The purpose of Iron Phi is to strengthen the Phi Delta Theta International Fraternity and the impact it has on the fight against Lou Gehrig's disease through the fundraising and athletic efforts of its members.
The concept of Iron Phi was developed as a way to strengthen both Phi Delta Theta and its impact on the fight against Lou Gehrig's disease. The Fraternity has a philanthropic partnership with The ALS Association, a non-profit entity with the mission of bringing awareness to the disease and finding its cure. Through the fundraising efforts of members of Phi Delta Theta on the way to achieving personal athletic goals, the Fraternity is mobilizing its membership base to help The ALS Association and Phi Delta Theta Foundation achieve its missions.
To become an "Iron Phi", members of Phi Delta Theta (both undergraduates and alumni) must select an athletic endeavor of their choice (any type of athletic event is eligible), raise $1,000 through the Iron Phi website, and accomplish the athletic endeavor itself.
Lou Gehrig was known as the "Iron Horse" during his baseball career because of his durability and perseverance. His prowess as a hitter, consecutive games-played record (2,130), and never-give-up attitude after being stricken with ALS inspired those around him. In the spirit of Brother Gehrig, the name Iron Phi was given to the initiative to encourage those involved to remember Lou's approach to life when setting out to achieve something.
Phi Delta Theta Massachusetts Epsilon has raised a total of $16,976.63 and is on its way to becoming an Iron Phi Chapter. Four of our members, Eric Hudson, Brian Johnson, Craig Curelop, and Dorian Kersch, have earned the individual distinction of Iron Phi through their hard work and philanthropic endeavors.
Instances like this make it easy to be proud to be a Phi!
Each year, the Walk to Defeat ALS brings communities together in the fight against Lou Gehrig’s Disease.

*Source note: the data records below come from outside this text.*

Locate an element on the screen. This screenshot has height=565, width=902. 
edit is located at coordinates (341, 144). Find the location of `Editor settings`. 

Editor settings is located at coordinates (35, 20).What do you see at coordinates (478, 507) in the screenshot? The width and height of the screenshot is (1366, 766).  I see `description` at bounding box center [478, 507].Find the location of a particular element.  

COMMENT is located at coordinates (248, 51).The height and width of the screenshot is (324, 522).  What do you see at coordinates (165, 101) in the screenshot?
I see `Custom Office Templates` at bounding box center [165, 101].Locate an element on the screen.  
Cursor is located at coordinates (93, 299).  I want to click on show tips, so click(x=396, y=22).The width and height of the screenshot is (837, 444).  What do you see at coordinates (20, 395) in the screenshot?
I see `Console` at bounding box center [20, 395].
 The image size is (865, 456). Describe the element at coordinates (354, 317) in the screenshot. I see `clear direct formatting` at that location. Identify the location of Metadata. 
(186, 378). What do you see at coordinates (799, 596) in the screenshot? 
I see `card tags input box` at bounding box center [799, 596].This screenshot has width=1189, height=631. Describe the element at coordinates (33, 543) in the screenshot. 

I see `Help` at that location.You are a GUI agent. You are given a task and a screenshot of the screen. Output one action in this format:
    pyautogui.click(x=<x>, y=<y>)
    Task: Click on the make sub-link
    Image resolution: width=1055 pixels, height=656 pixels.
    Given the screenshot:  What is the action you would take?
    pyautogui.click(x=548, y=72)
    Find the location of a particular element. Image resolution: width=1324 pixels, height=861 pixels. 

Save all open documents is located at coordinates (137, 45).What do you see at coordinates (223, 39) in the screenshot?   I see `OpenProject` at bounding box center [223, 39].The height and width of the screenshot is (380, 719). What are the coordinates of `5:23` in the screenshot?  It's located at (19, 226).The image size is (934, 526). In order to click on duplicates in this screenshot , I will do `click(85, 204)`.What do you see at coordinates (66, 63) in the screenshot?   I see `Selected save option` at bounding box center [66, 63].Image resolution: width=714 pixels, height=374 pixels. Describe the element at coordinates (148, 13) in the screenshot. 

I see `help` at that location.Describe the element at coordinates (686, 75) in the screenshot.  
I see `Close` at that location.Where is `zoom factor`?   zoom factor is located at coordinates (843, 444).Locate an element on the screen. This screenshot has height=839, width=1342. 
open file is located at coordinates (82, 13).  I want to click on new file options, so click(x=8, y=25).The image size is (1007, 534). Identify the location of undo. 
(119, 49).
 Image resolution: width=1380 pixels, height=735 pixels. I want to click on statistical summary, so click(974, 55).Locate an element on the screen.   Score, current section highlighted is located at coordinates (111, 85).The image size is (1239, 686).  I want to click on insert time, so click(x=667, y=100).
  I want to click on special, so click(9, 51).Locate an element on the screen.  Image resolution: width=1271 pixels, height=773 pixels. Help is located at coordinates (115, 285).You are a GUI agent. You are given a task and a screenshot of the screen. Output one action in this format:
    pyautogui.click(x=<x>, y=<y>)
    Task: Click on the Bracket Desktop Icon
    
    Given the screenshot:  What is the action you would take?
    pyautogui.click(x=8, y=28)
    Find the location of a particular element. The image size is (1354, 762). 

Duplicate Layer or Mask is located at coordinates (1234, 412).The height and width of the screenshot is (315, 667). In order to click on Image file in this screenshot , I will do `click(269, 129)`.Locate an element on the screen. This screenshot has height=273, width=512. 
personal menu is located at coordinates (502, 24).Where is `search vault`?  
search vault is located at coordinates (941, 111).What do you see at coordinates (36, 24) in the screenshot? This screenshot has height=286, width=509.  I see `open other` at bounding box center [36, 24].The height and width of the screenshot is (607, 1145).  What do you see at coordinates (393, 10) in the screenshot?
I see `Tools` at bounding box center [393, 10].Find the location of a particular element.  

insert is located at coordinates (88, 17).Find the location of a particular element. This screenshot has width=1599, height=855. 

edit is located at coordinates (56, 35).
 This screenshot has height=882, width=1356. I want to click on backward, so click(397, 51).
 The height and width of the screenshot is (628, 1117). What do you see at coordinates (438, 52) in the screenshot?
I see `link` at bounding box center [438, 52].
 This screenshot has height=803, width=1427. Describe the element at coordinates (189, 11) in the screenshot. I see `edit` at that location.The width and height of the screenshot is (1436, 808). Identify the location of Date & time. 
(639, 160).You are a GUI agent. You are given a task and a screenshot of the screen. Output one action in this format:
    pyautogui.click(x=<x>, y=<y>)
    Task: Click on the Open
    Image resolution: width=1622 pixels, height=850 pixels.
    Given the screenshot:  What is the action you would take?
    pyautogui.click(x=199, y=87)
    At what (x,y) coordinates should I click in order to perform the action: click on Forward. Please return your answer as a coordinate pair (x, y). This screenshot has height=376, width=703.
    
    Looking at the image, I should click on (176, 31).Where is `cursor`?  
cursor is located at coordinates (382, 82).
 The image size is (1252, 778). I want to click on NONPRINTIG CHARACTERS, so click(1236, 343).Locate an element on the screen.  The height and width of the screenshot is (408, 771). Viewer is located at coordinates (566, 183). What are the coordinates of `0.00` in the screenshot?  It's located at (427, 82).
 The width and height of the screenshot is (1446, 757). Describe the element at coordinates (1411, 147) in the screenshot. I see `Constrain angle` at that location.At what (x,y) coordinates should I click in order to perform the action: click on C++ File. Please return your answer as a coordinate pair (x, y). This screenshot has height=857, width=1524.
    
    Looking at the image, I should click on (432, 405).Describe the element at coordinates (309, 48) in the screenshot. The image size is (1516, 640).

Though we walk for various reasons, we are united in our quest to find a cure for ALS.
Massachusetts Epsilon has raised money for and participated in the Boston Walk to Defeat ALS event every year since our inception. Despite whatever weather Mother Nature throws at us, brothers join together for a several mile walk on Carson Beach in South Boston. Through the October wind and crisp temperatures, our brothers will pull on their Phi Delta Theta sweatshirts and head out to the shore of the Boston Harbor to 'walk because we can.'
It's as much a brotherhood event as it is a philanthropic endeavor. As we walk along the shore, our talk is filled with laughter, anecdotes and advice, which only strengthen the fraternal bonds between us.